In this section, we first provide a detailed discussion of our proposed IML-Net. Subsequently, we illustrate the methodology and principles behind constructing cross-domain descriptors using the IRN. Finally, we present the architecture of the MUML module for building augmented training data.
3.1. IML-Net
The key focus and challenge of cross-view geo-localization technology lie in extracting as complete features of the target building as possible from input drone-view images taken at different angles. Based on this, as illustrated in
Figure 2, we proposed the IML-Net to better accomplish cross-view geo-localization tasks.
The framework is primarily composed of the IRN and the MUML module which can assist the model in achieving better cross-domain matching between multi-angle drone images and satellite images. The detailed introductions to these two modules are as follows.
The IRN. The IRN consists of a decoder composed of a 2D encoder and a deconvolutional network. As our research focuses on the multi-domain image-matching problem for geographic localization, our input images can be obtained from drone perspectives at different angles. The images taken at different angles reconstructed by the IRN from the input images are compared to satellite images corresponding to the buildings, and the reconstruction loss is calculated. This process is utilized to construct feature descriptors extracted by the 2D encoder.
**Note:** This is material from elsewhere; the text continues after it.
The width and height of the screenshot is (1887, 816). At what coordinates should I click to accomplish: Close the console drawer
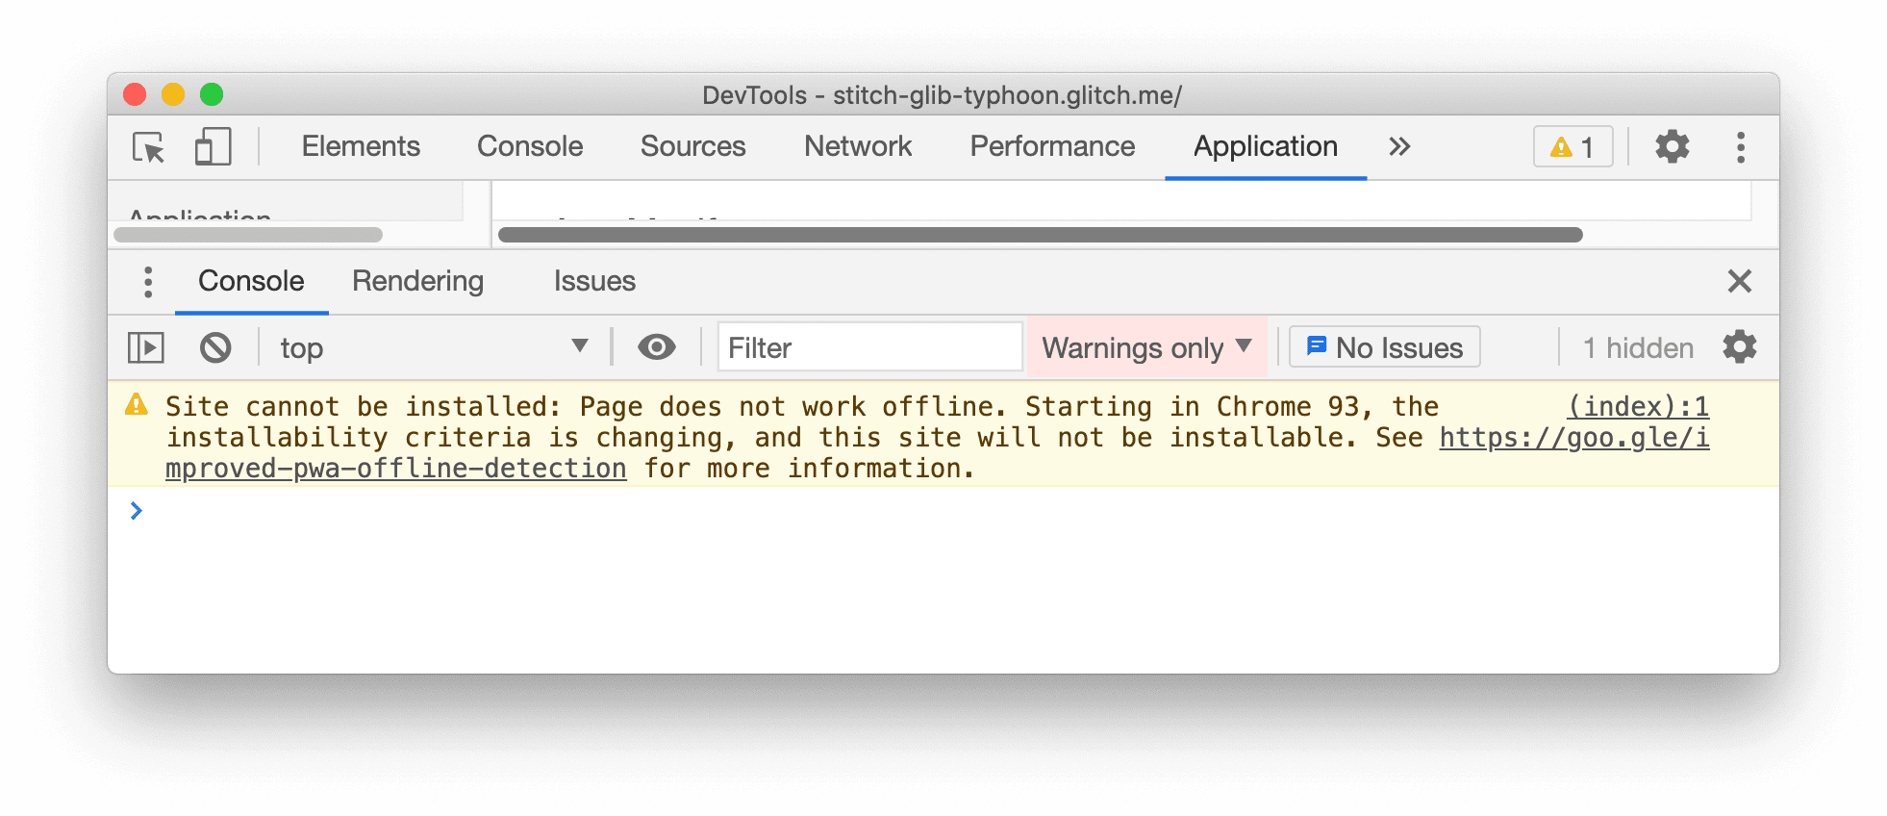coord(1739,282)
Our task is to construct a more robust and distinctive feature descriptor
from input images of drone views at different angles. It can be confirmed that building the feature descriptor
can be achieved by increasing the similarity between the reconstructed images and the corresponding satellite views of the target buildings. In short, when the reconstructed images closely resemble the features of the original images captured from a vertical perspective., the extracted feature descriptors from the original images can encompass more comprehensive details. The IRN is influenced by the multi-layer deconvolution network proposed by Zeiler et al. [
46], which reconstructs the original images through the reverse process of the backbone network, utilizing the transpose of convolution kernels and the reverse feature map calculation. In the deconvolution process, the transpose of the convolution kernels and the reverse feature map calculation are used to return to the previous layer. As for the un-pooling process, we adopt an approximate method, activating the value at the coordinate position of the maximum activation in the pooling process and setting other values to 0. Regarding the activation function, the ReLU function ensures that the activation values of each layer’s output are positive. Therefore, for the reverse process, we also use the ReLU function to guarantee that the feature maps of each layer are positive. Our current backbone network employs ResNet50. Due to ResNet50 having residual blocks, it cannot achieve a completely symmetrical reverse process, but the image reconstruction strategy still yields good results.
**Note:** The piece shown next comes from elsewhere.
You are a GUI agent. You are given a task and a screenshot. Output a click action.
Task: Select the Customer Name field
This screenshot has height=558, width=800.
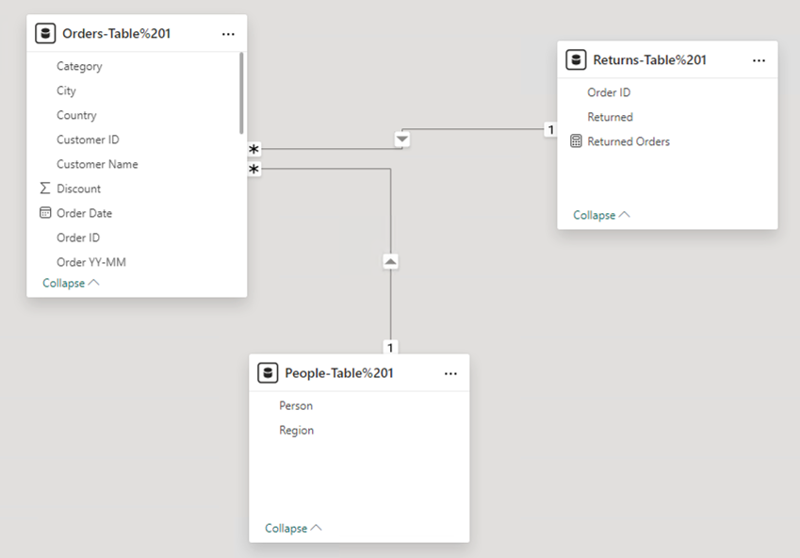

The MUML module. Modern CNNs typically focus on extracting deep-level image features. However, we contend that the shallow-level features extracted by the network are equally important. By facilitating mutual learning between shallow-level and deep-level features, we believe the network can acquire more valuable information. Meanwhile, a small training dataset makes it challenging to build a more robust model, so we employ the MUML to leverage feature information at diverse depths as augmented data during the training process to assist the task. Therefore, we divide the backbone network into four different units to categorize the feature layers of the MUML. The input image passes through different units, generating feature maps of varying sizes. At each step (step i), regions of interest are identified in these feature maps, and these regions are cropped from the original image. The cropped images are then reintroduced into the training process as augmented data. Theoretically speaking, through the MUML module, features in the diverse depths of the layers are utilized to learn from each other, constructing attention maps, learning more noteworthy details, and then expanding the training data. This approach serves as a means to enhance the training process and cope with challenges associated with limited training data for building a more robust model.
Through the above two modules, it is possible to effectively extract key details of the target buildings while expanding the training data. This approach can achieve good results.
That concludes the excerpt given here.